(Exercise data Opens)

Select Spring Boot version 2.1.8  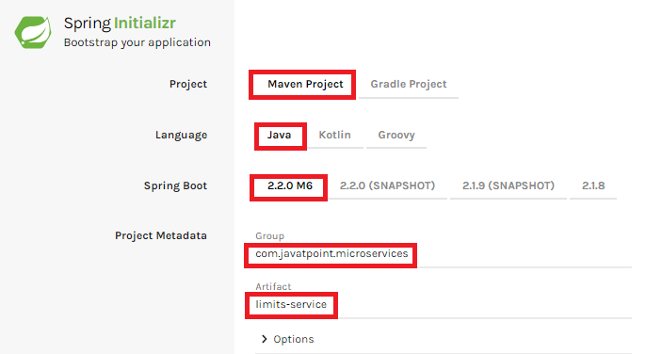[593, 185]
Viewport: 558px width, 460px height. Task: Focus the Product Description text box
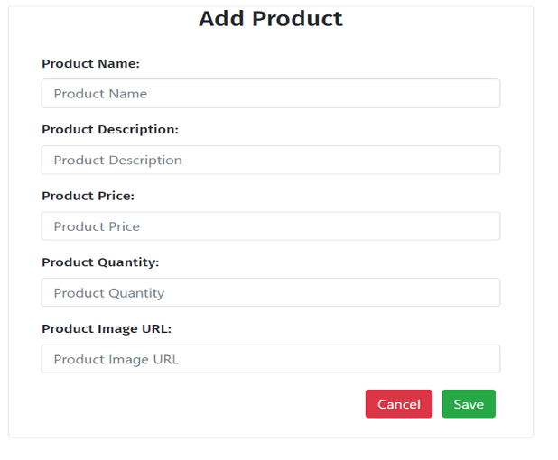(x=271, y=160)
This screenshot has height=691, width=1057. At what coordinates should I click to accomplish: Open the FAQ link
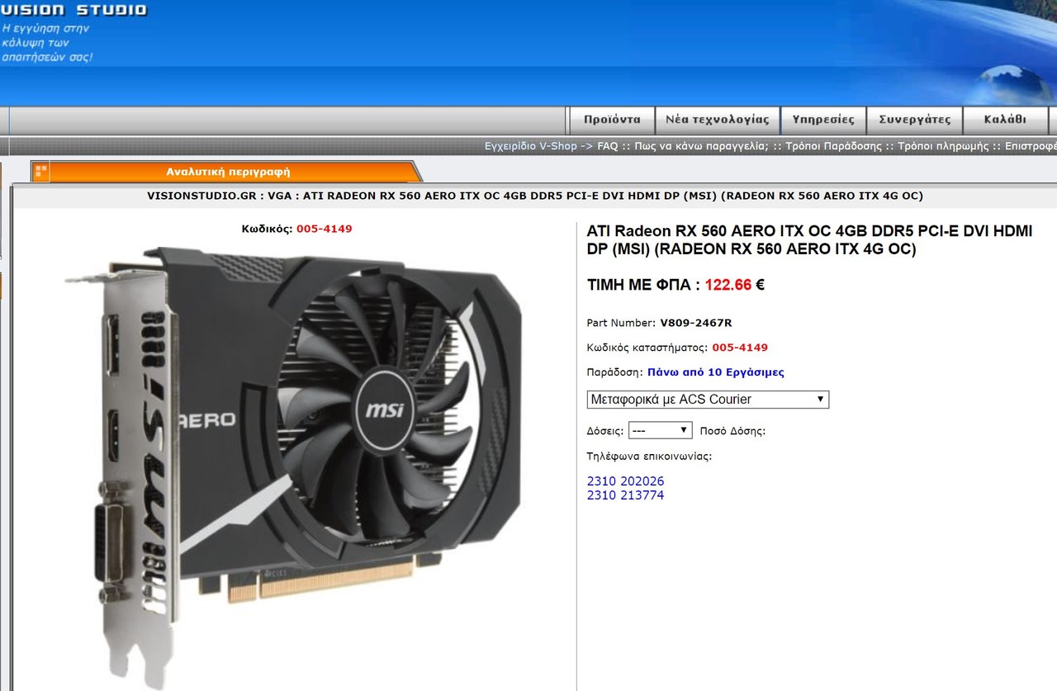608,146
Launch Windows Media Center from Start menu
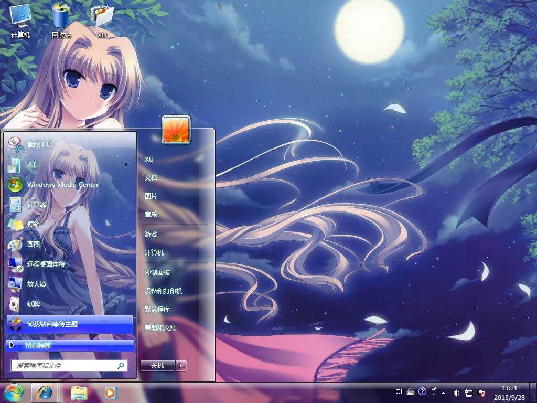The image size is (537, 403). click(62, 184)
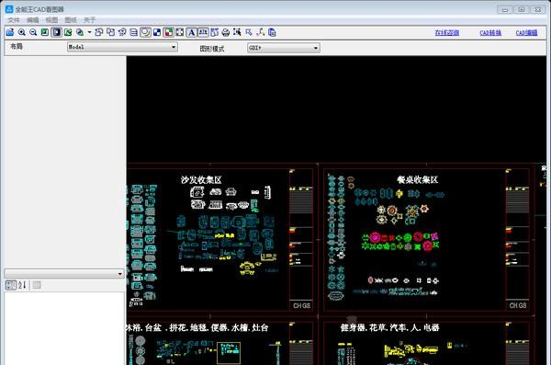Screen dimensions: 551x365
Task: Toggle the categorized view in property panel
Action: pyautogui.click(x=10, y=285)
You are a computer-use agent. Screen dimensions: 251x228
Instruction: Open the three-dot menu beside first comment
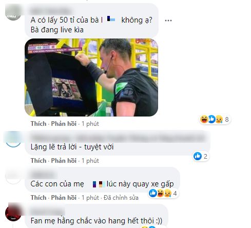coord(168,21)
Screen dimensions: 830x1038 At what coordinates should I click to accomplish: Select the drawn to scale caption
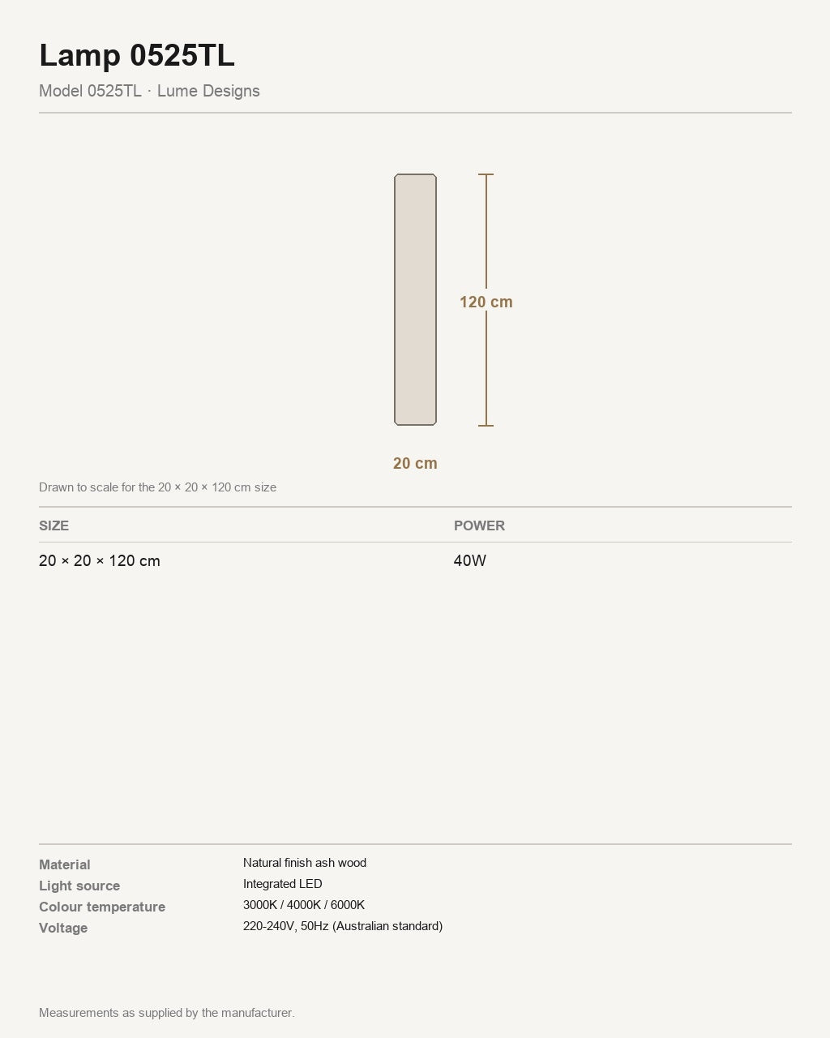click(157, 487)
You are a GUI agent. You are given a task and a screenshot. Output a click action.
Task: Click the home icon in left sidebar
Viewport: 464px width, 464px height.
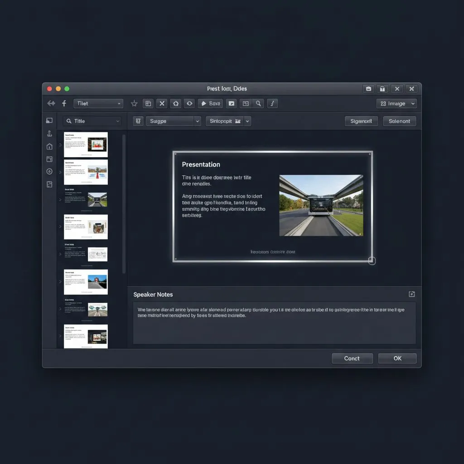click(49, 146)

(Exercise data Closes)

▸ What you need to do: Search the records for the string "agent", and copy every line that holds it.

▸ Written response:
You are a computer-use agent. Screen dimensions: 251x228
You are a GUI agent. You are given a task and a screenshot. Output a click action.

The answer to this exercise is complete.